Aldridge working hard has never been a question. He busted his butt to return last season from a knee injury that kept him out the spring and the start of the season to play in the Irish's final seven games. He was never completely healthy and unable to do any weight work with his legs, but he climbed to No. 2 on the depth chart behind Darius Walker and rushed for 142 yards on 37 attempts.

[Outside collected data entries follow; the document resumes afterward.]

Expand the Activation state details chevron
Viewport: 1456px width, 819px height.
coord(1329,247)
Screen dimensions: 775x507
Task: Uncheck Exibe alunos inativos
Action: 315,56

Completely 100 percent this fall, Aldridge went into the position battle with his four backfield mates, waiting for his opportunity.
It took a couple weeks.
In the season opening 33-3 loss to Georgia Tech, Aldridge carried six times for 19 yards. The next week at Penn State he had just one carry for minus-three yards. Relegated to the bench against Michigan, Aldridge entered the game during mop-up time in the fourth quarter of another blowout, and led the team in rushing with 51 yards. Showing a physical presence Weis and the Irish were looking for in that game, Aldridge was the main man against Michigan State, rushing for a career-high and Notre Dame season-high 104 yards against the Spartans the following Saturday.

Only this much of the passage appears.